**** Record extracts ****

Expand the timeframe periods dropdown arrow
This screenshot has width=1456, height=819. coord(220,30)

****
**** Record extracts ****

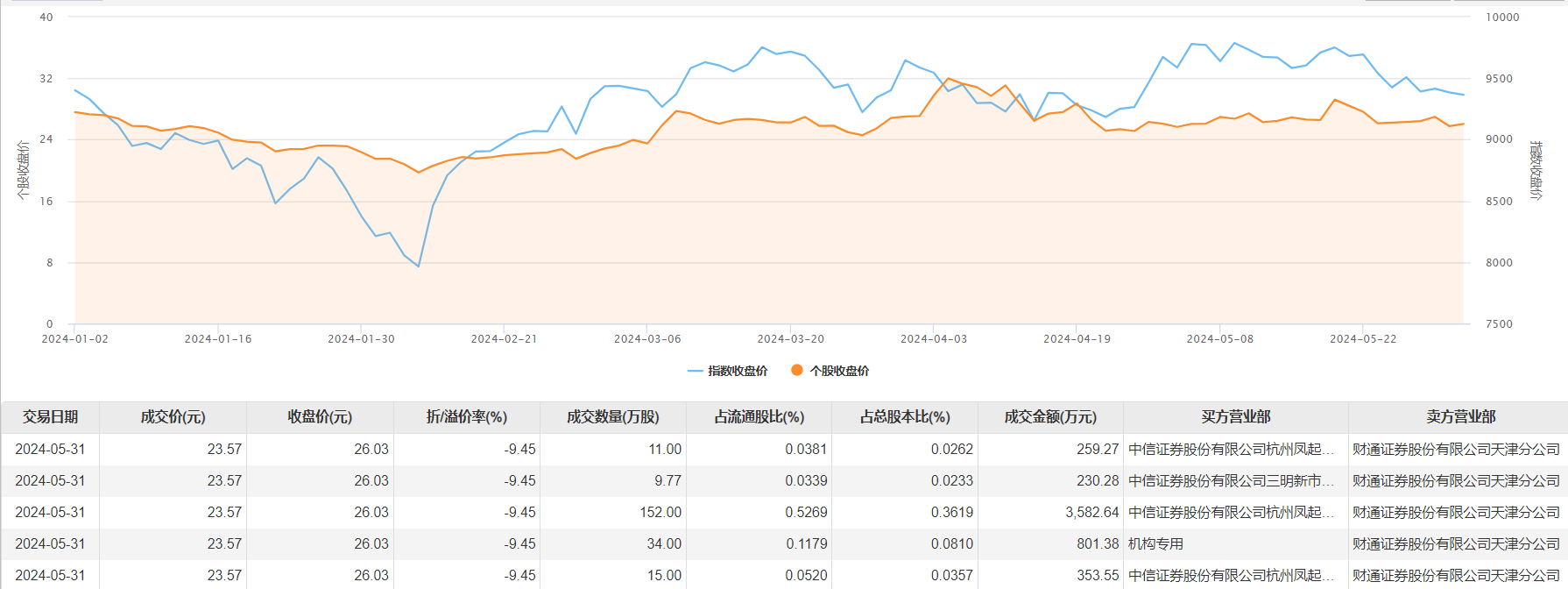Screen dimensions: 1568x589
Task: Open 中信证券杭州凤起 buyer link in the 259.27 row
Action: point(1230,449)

****

> **Exercise requirements**: Copy out the lines of the items above, starting with the line that contains "Screen dimensions: 1568x589" and going on through the line that contains "Action: point(1230,449)". Leave the pictures out of your answer.

> **Exercise result**:
Screen dimensions: 1568x589
Task: Open 中信证券杭州凤起 buyer link in the 259.27 row
Action: point(1230,449)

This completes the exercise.